# [Task description]
Pull out all lines from the listing below in which the word "pixel" appears.

# [Supplied data]

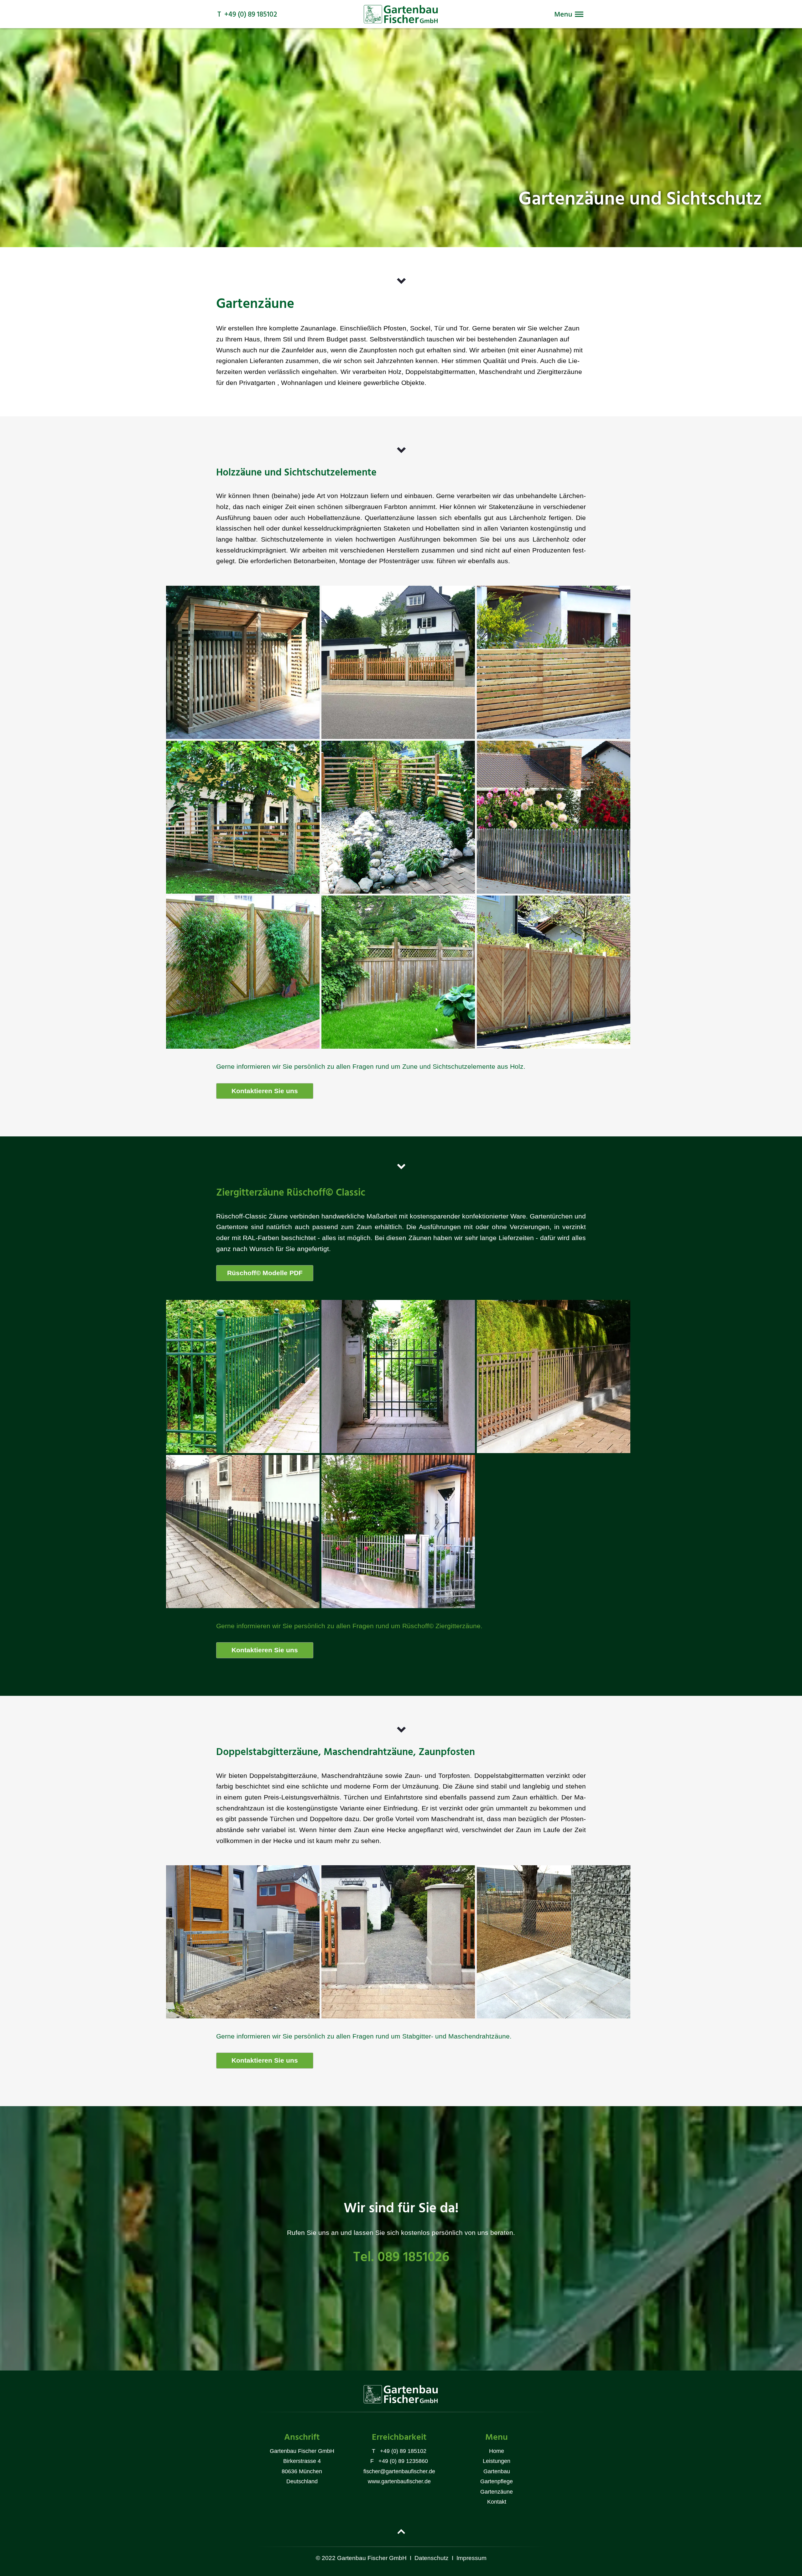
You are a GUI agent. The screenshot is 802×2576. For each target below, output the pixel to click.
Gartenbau (496, 2471)
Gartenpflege (496, 2481)
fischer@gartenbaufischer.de (399, 2471)
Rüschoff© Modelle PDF (265, 1272)
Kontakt (496, 2502)
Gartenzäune (496, 2492)
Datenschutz (431, 2558)
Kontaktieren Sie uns (265, 1090)
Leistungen (496, 2461)
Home (496, 2451)
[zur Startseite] (401, 22)
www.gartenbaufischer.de (399, 2481)
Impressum (471, 2558)
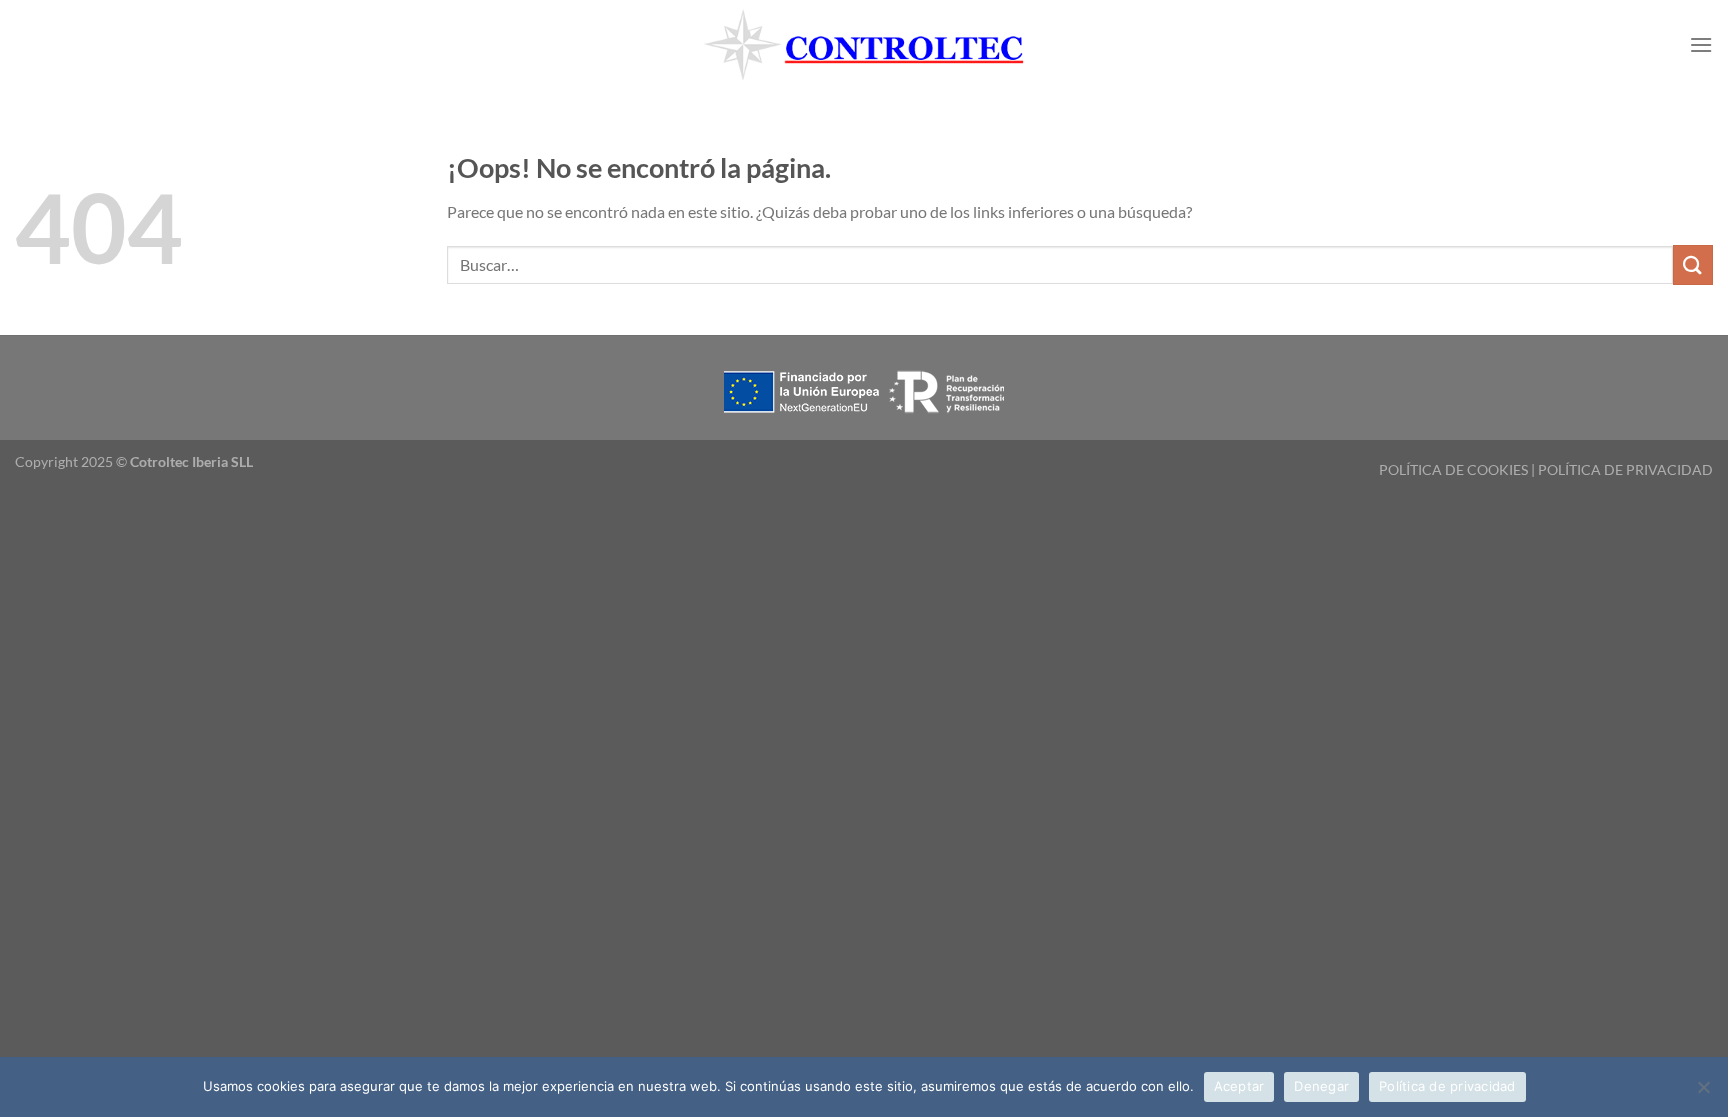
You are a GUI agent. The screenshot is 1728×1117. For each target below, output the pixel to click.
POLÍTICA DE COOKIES (1453, 469)
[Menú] (1701, 44)
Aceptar (1239, 1086)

# [Task answer]
You are a GUI agent. The screenshot is 802×2576. For each target below, output the pixel to click.
You are a GUI agent. The screenshot is 1728×1117. For each target below, output the pixel to click.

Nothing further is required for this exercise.